-- Entries provided --

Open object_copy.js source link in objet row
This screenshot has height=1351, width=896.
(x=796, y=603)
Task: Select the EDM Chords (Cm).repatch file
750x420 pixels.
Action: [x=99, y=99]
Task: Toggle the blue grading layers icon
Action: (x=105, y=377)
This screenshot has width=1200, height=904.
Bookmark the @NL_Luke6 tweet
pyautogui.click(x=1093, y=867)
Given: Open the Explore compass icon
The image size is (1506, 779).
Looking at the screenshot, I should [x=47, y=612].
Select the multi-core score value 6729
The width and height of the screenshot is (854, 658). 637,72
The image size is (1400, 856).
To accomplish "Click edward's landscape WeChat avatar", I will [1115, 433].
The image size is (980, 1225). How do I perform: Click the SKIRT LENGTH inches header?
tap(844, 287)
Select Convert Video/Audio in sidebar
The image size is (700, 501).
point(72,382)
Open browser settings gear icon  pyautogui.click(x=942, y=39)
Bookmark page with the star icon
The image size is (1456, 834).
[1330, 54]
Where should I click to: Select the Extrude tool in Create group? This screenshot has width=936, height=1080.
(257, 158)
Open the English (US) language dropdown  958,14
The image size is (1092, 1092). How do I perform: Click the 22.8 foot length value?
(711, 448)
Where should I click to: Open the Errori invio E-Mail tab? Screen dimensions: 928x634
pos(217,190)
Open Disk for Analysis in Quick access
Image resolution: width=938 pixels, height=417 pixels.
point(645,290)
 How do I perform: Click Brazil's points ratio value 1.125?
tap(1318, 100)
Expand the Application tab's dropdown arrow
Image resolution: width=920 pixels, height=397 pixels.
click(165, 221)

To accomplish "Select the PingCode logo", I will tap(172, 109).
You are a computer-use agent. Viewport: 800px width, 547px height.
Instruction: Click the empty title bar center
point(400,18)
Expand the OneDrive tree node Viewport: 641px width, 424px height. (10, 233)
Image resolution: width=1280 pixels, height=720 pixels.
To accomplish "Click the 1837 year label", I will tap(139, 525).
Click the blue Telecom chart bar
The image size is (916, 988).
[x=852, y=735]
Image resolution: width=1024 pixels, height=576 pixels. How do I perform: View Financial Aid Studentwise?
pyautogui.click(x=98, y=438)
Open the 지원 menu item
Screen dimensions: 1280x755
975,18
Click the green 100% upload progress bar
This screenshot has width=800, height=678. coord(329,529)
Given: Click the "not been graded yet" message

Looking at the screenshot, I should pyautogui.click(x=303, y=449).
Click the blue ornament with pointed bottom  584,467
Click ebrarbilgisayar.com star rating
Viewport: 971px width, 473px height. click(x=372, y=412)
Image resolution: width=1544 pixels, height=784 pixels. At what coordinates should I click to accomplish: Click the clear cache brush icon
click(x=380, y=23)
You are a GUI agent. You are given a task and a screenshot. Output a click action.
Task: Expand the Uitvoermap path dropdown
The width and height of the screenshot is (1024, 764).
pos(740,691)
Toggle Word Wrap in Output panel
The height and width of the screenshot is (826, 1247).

-- Brief --
Output the entire listing above without leaving out or altering anything.

-- Answer to the problem --
Open object_copy.js source link in objet row
This screenshot has height=1351, width=896.
(x=796, y=603)
Task: Select the EDM Chords (Cm).repatch file
750x420 pixels.
Action: [x=99, y=99]
Task: Toggle the blue grading layers icon
Action: (x=105, y=377)
This screenshot has width=1200, height=904.
Bookmark the @NL_Luke6 tweet
pyautogui.click(x=1093, y=867)
Given: Open the Explore compass icon
The image size is (1506, 779).
Looking at the screenshot, I should [x=47, y=612].
Select the multi-core score value 6729
The width and height of the screenshot is (854, 658). 637,72
The image size is (1400, 856).
To accomplish "Click edward's landscape WeChat avatar", I will [1115, 433].
The image size is (980, 1225). How do I perform: Click the SKIRT LENGTH inches header?
tap(844, 287)
Select Convert Video/Audio in sidebar
The image size is (700, 501).
point(72,382)
Open browser settings gear icon  pyautogui.click(x=942, y=39)
Bookmark page with the star icon
The image size is (1456, 834).
[1330, 54]
Where should I click to: Select the Extrude tool in Create group? This screenshot has width=936, height=1080.
(257, 158)
Open the English (US) language dropdown  958,14
The image size is (1092, 1092). How do I perform: Click the 22.8 foot length value?
(711, 448)
Where should I click to: Open the Errori invio E-Mail tab? Screen dimensions: 928x634
pos(217,190)
Open Disk for Analysis in Quick access
Image resolution: width=938 pixels, height=417 pixels.
point(645,290)
 How do I perform: Click Brazil's points ratio value 1.125?
tap(1318, 100)
Expand the Application tab's dropdown arrow
Image resolution: width=920 pixels, height=397 pixels.
click(165, 221)

To accomplish "Select the PingCode logo", I will tap(172, 109).
You are a computer-use agent. Viewport: 800px width, 547px height.
Instruction: Click the empty title bar center
point(400,18)
Expand the OneDrive tree node Viewport: 641px width, 424px height. (10, 233)
Image resolution: width=1280 pixels, height=720 pixels.
To accomplish "Click the 1837 year label", I will tap(139, 525).
Click the blue Telecom chart bar
The image size is (916, 988).
[x=852, y=735]
Image resolution: width=1024 pixels, height=576 pixels. How do I perform: View Financial Aid Studentwise?
pyautogui.click(x=98, y=438)
Open the 지원 menu item
Screen dimensions: 1280x755
975,18
Click the green 100% upload progress bar
This screenshot has width=800, height=678. coord(329,529)
Given: Click the "not been graded yet" message

Looking at the screenshot, I should pyautogui.click(x=303, y=449).
Click the blue ornament with pointed bottom  584,467
Click ebrarbilgisayar.com star rating
Viewport: 971px width, 473px height. click(x=372, y=412)
Image resolution: width=1544 pixels, height=784 pixels. At what coordinates should I click to accomplish: Click the clear cache brush icon
click(x=380, y=23)
You are a GUI agent. You are given a task and a screenshot. Output a click action.
Task: Expand the Uitvoermap path dropdown
The width and height of the screenshot is (1024, 764).
pos(740,691)
Toggle Word Wrap in Output panel
The height and width of the screenshot is (826, 1247).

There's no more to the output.